**Recorded data**
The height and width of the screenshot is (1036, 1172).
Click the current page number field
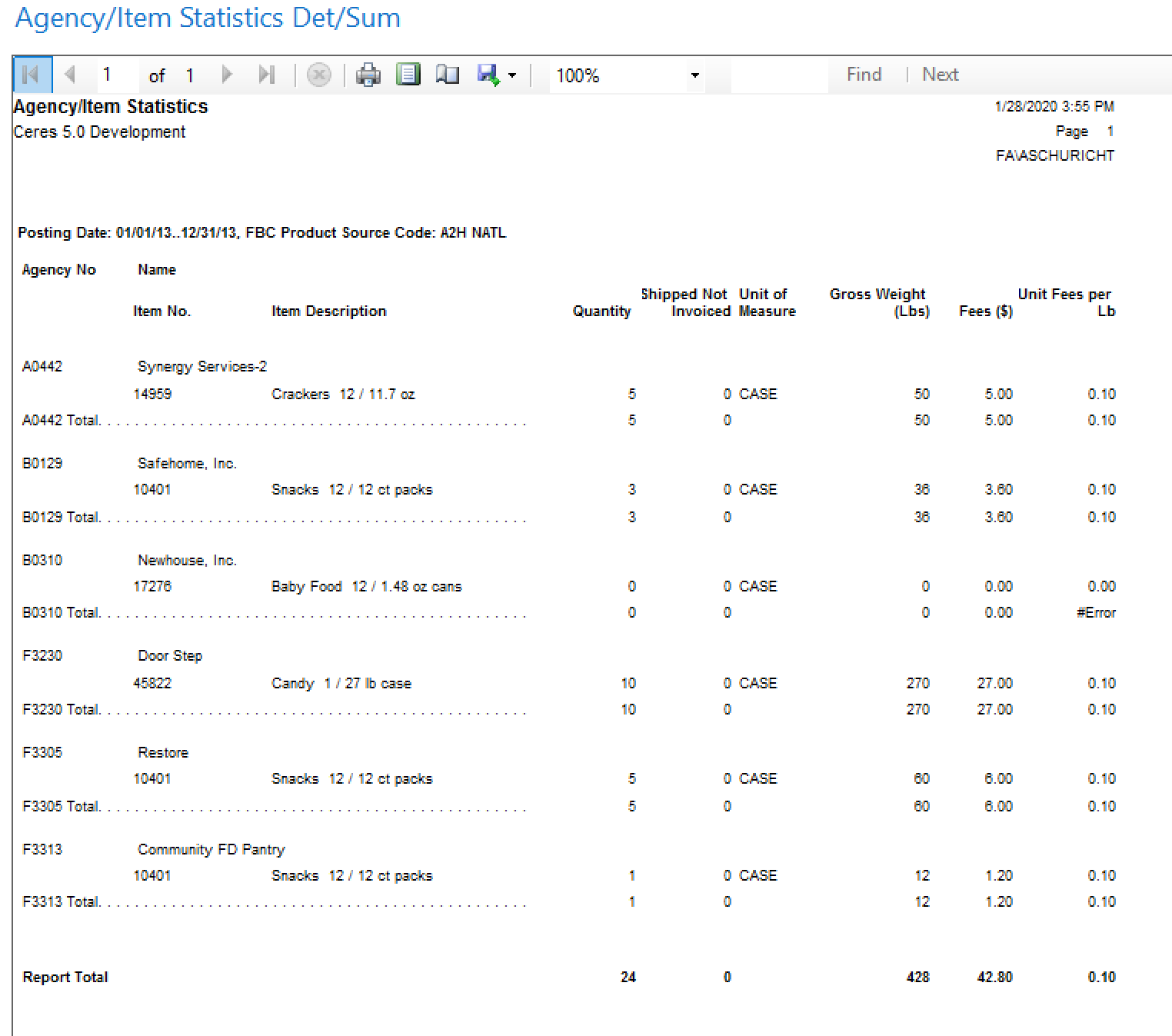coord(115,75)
---
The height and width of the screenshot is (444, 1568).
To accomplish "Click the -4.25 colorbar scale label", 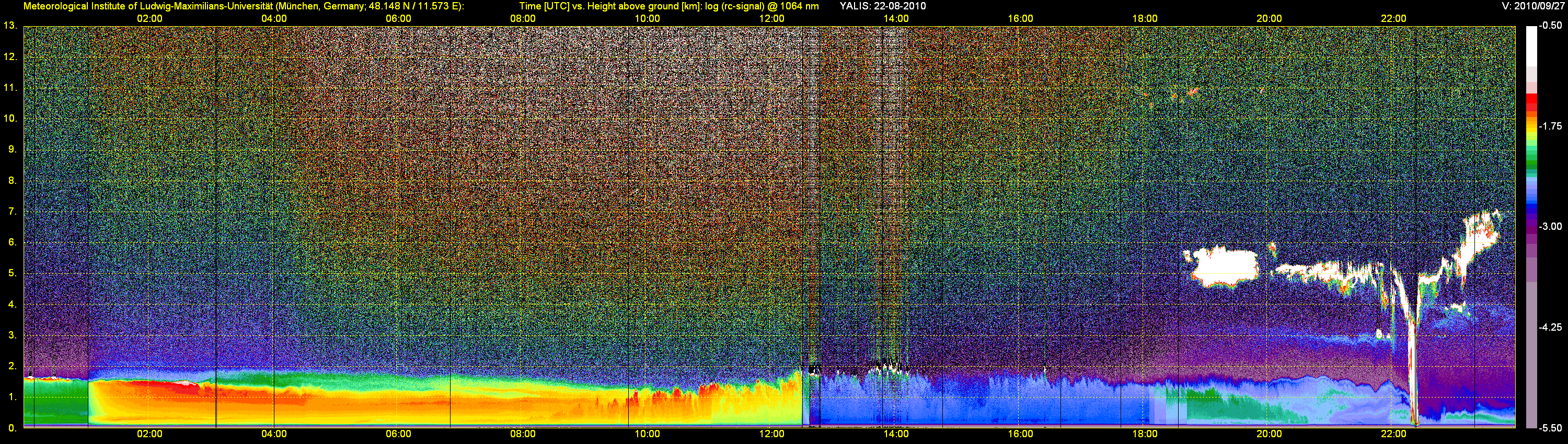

**Your objective**
State how many lines of the entries contain the word "height". Nothing besides the number belongs in the reply.

**Answer section**
2